Ab Initio Chemical Kinetics for Singlet CH2 Reaction with N-2 and the Related Decomposition of Diazomethane

Abstract

The kinetics and mechanism for the reaction of singlet state CH2 with N-2 have been investigated by ab initio calculations with rate constant prediction. The potential energy surface of the reactions has been calculated by single-point calculations at the CCSD(T)/6-311+G(3df,2p) level based on geometries optimized at the B3LYP/6-311+G(3df,2p) level. By comparing the differences in the predicted heats of reaction with the available experimental values, we estimate the uncertainties in the calculated heats of reactions are +/- 1.4 kcal/mol. Rate constants for various product channels in the temperature range of 300-3000 K are predicted by the variational transition state and RRKM theories.
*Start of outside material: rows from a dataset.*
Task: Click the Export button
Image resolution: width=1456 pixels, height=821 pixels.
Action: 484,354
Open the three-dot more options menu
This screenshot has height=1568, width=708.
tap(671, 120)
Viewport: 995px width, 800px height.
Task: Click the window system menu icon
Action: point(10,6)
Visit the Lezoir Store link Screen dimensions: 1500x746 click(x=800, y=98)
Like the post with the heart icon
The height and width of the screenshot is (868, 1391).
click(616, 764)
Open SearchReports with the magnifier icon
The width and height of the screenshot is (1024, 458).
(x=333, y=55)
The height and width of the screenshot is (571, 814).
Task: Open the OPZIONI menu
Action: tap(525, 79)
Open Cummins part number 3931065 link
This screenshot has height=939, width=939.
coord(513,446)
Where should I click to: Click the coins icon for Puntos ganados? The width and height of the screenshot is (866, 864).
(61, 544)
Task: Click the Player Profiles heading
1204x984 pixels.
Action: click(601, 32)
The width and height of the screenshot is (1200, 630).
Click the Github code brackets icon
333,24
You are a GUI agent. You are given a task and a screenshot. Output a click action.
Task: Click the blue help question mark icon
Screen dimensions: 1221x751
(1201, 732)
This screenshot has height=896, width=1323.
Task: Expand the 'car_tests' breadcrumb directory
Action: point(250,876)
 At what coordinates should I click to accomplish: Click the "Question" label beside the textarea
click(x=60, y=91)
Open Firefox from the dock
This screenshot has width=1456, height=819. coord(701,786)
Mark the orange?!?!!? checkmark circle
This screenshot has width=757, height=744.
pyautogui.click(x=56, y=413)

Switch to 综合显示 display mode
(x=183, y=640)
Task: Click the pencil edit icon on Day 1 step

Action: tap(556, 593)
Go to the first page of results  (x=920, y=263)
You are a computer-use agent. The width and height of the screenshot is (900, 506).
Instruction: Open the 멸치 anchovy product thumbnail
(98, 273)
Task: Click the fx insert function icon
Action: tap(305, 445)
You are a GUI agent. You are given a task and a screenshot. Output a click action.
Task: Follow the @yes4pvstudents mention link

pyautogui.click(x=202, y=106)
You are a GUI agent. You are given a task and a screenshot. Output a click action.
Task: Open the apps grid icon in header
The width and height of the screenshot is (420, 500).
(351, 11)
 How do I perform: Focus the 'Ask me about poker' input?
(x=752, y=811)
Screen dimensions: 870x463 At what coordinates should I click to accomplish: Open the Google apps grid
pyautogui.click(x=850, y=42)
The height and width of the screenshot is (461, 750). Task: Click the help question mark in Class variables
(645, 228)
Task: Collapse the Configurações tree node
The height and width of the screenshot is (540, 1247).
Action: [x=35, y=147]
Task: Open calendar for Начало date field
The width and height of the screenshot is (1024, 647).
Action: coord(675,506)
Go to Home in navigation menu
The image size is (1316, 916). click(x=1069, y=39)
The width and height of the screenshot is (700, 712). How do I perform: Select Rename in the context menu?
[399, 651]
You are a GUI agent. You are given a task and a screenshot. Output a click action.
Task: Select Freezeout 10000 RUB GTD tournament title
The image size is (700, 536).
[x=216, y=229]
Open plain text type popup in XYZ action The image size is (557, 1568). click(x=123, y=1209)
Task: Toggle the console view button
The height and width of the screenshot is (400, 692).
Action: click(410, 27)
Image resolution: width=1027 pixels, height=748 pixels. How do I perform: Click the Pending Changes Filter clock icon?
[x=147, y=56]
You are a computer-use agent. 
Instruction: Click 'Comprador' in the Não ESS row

The predicted total rate constants for (CH2)-C-1 + N-2 at 760 Torr Ar pressure can be represented by the expressions s-k(total) = 9.67 x 10(+7) x T-6.88 exp (-1345/T) cm(3) molecule(-1) s(-1) at T = 300-2400 K and 3.15 x 10(-229) x T+56.18 exp (128 000/T) cm(3) molecule(-1) s(-1) at T = 2400-3000 K. The branching ratios of the primary channels for (CH2)-C-1 + N-2 are predicted: k(1) for forming singlet s-CH2N2-a (diazomethane) accounts for 0.97-0.01, k(2) + k(4) for producing HCNN-a + H accounts for 0.00-0.69, k(3) for forming singlet s-CH2N2-b (3H-diazirine) accounts for 0.03-0.00, k(5) for producing HCN + NH accounts for 0.00-0.18, and k(6) for producing CNNH + H accounts for 0.00-0.11 in the temperature range of 300-3000 K. The rate constant predicted for the unimoclecular decomposition of diazomethane producing (CH2)-C-1 + N-2 agrees closely with experimental results. Because of the low stability of the two isomeric CH2N2 adducts and the high barriers for production of CN-containing products, the contribution of the CH2 + N-2 reaction to NO formation becomes very small.